Mickey has apparently become so feared in Iraq that the Islamic State is offering a reward to anyone who kills him.
“ISIS has a price on my head now,” he said. “And I’ve got kids.”
But this doesn’t scare Mickey one bit, according to the website. Just three weeks ago, during a Kurdish offensive south of Kirkuk, the tatted-up soldier found himself in the fight of his life, according to the article, which even seems more like a movie script.
“Daesh [ISIS] was pushing towards us,” he told the Daily Beast. “They were only 20 meters away. By this time I was down to only two magazines. I saw 11 or 12 Peshmerga pinned down, so I started laying suppressive fire. That gave them the opportunity to move and pull back. I only had a Kalashnikov [AK-47]. As I started to move back I saw a wounded Peshmerga officer on the ground, hit in the face. He was in bad shape and dying. I couldn’t leave him there, so I started to drag him. Bullets were flying all around me and I could hear [ISIS], they were only 5 meters away, so I started throwing hand grenades.”

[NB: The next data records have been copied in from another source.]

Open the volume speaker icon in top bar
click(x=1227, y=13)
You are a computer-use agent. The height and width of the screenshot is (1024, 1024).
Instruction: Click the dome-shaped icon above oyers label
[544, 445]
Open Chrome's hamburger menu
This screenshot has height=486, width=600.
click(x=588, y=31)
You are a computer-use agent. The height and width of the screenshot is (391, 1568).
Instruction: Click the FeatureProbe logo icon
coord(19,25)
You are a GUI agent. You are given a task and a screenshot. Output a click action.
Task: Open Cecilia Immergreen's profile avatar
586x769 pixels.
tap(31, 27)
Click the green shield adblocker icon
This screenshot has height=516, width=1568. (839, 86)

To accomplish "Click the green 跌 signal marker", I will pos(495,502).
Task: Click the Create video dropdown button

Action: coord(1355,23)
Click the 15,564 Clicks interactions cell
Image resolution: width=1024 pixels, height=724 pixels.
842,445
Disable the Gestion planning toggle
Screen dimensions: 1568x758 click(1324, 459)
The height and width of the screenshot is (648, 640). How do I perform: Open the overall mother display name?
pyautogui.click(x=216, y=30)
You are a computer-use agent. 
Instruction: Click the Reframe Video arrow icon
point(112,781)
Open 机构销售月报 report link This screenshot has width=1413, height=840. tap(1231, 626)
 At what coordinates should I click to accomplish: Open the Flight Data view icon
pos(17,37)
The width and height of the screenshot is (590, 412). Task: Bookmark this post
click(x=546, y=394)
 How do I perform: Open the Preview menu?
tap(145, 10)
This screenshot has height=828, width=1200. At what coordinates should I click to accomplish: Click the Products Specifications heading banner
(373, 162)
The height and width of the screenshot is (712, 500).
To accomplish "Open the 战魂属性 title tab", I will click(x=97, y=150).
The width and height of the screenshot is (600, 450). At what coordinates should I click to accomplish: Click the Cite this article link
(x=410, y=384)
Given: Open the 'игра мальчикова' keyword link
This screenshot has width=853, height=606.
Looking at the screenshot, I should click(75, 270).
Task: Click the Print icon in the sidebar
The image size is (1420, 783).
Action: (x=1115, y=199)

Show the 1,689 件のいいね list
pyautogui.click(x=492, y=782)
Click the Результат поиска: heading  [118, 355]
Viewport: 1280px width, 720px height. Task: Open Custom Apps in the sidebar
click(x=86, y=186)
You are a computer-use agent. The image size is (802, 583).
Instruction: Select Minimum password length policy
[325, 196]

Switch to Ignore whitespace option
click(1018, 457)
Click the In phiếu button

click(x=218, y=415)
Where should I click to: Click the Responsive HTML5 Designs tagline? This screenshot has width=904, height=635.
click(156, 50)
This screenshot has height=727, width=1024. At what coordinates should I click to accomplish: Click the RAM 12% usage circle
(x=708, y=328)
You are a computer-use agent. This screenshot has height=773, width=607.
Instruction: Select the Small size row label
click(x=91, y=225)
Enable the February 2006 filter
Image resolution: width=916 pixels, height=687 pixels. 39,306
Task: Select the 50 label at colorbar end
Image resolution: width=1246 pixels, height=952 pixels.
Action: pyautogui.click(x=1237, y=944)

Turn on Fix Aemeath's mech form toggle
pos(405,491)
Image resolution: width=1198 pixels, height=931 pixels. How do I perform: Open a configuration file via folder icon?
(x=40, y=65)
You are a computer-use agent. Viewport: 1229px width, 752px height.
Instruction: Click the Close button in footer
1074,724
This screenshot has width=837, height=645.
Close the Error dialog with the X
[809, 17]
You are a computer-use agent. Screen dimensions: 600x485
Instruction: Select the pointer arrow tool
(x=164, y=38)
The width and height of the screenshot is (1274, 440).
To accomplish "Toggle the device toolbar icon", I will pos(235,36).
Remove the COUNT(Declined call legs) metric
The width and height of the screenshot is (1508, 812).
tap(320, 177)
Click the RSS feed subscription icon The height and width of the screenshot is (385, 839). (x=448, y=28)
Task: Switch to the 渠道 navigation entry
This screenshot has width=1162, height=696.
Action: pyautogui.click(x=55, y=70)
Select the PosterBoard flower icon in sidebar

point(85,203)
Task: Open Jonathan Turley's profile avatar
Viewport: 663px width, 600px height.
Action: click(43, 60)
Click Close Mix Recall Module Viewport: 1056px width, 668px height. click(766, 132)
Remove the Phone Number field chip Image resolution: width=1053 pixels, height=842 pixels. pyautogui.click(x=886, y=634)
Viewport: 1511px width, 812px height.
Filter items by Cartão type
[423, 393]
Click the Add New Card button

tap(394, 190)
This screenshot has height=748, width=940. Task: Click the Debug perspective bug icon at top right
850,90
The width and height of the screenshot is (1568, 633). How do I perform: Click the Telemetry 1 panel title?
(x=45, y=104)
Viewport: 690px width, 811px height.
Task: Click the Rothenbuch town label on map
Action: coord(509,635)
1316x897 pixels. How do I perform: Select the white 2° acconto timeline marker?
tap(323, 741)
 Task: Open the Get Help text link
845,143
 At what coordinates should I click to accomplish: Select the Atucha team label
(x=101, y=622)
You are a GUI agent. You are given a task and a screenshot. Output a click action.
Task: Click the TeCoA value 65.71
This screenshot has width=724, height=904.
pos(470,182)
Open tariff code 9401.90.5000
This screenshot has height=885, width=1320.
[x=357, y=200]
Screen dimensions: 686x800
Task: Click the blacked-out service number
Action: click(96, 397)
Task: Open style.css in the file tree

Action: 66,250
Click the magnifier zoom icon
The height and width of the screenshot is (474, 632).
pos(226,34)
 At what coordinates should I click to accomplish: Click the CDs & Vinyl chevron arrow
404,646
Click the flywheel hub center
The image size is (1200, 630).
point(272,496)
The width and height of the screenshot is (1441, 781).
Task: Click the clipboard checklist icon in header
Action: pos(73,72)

“They were shitty Russian grenades and exploded in the air, but it was putting them down, hard. It gave me an opening and I started dragging the wounded Peshmerga officer. We ended up in a ditch and I knew he wouldn’t make it. I couldn’t lift my head, because the rounds were slapping the wall right above and behind me. It was coming from 360 degrees. Daesh was throwing everything at us and it was effective. The Peshmerga officer wasn’t small and I knew he would only get hit more if I tried to push him over the wall. I couldn’t move, so I started trying to find a way out for us. The Peshmerga officer was dying next to me, but there was nowhere to go.”
“He died right there,” Mickey recalled. “There was nothing I could do. I couldn’t move him, because of all the machine-gun fire. So I took his wallet and his ID, so ISIS couldn’t identify him. I placed his arms in the Islamic Prayer style and hid his body in the brush and weeds. I thought fuck, I gotta get out of here. It was then that I started crawling.”
Shortly after making his escape, Mickey returned to the scene of the battle. When night fell, he and several dozen Peshmerga retrieved the body of their dead comrade.
“I was lucky enough to get out of there,” Mickey said. “You don’t leave a man behind. These men are my brothers. I am Peshmerga.”